Going back to our original question about what technology to use, we can start to answer it. The Canvas data makes it clear that there are already a lot of digital interactions, but there’s something that bears mentioning: Virtually all of this activity is outside of the actual classroom for both instructor and student! What about inside the classroom? A quick look at the LSA classroom data base shows that of the 351 rooms available, 295 have a podium computer and 345 have a video projector— lots of technology for instructors during class. What about the students? This isn’t something the university tracks, but we know this: Some instructors insist on students having computers in the classroom, while others explicitly forbid it. Hence, when it comes to students, it’s a more complicated set of questions centered on classroom activities:
Which technology should they be using in the classroom?

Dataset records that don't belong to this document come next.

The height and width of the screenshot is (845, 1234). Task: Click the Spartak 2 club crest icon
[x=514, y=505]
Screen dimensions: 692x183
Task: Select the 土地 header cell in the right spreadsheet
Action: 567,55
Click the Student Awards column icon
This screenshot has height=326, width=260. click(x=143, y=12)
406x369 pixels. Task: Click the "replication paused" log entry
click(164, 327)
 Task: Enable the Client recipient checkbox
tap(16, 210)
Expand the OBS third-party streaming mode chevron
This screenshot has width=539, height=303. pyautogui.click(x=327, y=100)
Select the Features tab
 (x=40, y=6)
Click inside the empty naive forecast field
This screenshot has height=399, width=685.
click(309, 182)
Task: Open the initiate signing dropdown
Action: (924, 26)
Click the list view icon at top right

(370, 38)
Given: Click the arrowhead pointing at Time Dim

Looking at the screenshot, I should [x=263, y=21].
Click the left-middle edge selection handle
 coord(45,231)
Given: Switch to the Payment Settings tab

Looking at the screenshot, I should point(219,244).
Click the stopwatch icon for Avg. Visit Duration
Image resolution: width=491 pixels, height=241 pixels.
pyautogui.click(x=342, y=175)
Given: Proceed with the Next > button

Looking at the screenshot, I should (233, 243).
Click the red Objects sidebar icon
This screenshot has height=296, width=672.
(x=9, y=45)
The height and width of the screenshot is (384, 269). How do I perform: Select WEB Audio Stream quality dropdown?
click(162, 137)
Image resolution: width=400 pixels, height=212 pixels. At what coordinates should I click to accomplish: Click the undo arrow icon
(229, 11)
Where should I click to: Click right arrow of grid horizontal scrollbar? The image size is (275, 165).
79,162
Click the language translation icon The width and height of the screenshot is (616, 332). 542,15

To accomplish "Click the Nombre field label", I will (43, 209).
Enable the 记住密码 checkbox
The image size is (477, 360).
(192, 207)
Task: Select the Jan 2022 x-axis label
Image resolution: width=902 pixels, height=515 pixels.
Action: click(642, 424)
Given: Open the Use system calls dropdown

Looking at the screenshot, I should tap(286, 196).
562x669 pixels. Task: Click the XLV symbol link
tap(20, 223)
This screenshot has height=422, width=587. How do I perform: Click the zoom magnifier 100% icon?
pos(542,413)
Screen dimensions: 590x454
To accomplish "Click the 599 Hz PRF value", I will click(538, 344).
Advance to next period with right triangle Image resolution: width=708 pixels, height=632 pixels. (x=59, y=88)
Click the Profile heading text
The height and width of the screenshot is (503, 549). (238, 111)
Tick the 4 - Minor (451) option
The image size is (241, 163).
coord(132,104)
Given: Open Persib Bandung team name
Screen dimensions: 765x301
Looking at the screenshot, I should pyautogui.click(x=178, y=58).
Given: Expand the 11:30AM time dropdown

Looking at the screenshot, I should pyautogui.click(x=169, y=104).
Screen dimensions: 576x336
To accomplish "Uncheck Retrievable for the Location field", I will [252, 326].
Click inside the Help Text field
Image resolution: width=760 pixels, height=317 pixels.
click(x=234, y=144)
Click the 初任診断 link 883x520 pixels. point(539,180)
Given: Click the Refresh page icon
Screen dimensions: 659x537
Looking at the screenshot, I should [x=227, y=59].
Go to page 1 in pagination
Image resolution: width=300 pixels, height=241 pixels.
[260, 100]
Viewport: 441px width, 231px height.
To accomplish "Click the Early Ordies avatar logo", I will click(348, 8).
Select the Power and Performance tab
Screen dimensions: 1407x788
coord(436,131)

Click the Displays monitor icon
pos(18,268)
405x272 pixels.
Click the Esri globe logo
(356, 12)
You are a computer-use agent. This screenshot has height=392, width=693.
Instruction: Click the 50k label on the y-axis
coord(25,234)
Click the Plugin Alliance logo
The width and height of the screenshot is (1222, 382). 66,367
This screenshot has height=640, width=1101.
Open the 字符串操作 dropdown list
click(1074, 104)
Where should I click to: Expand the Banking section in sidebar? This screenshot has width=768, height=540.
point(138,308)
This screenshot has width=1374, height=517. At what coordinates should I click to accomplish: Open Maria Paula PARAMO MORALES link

When will students use it?
These are usually decisions that no one can make except for the instructor. There is a lot of factors that can help tip the scales when instructors consider student use of technology, but the consultants from LSA Instructional Support Services (LSA-ISS) are here to help make those decisions. The following guide can help instructors make informed decisions about what happens in the classroom with technology and their students.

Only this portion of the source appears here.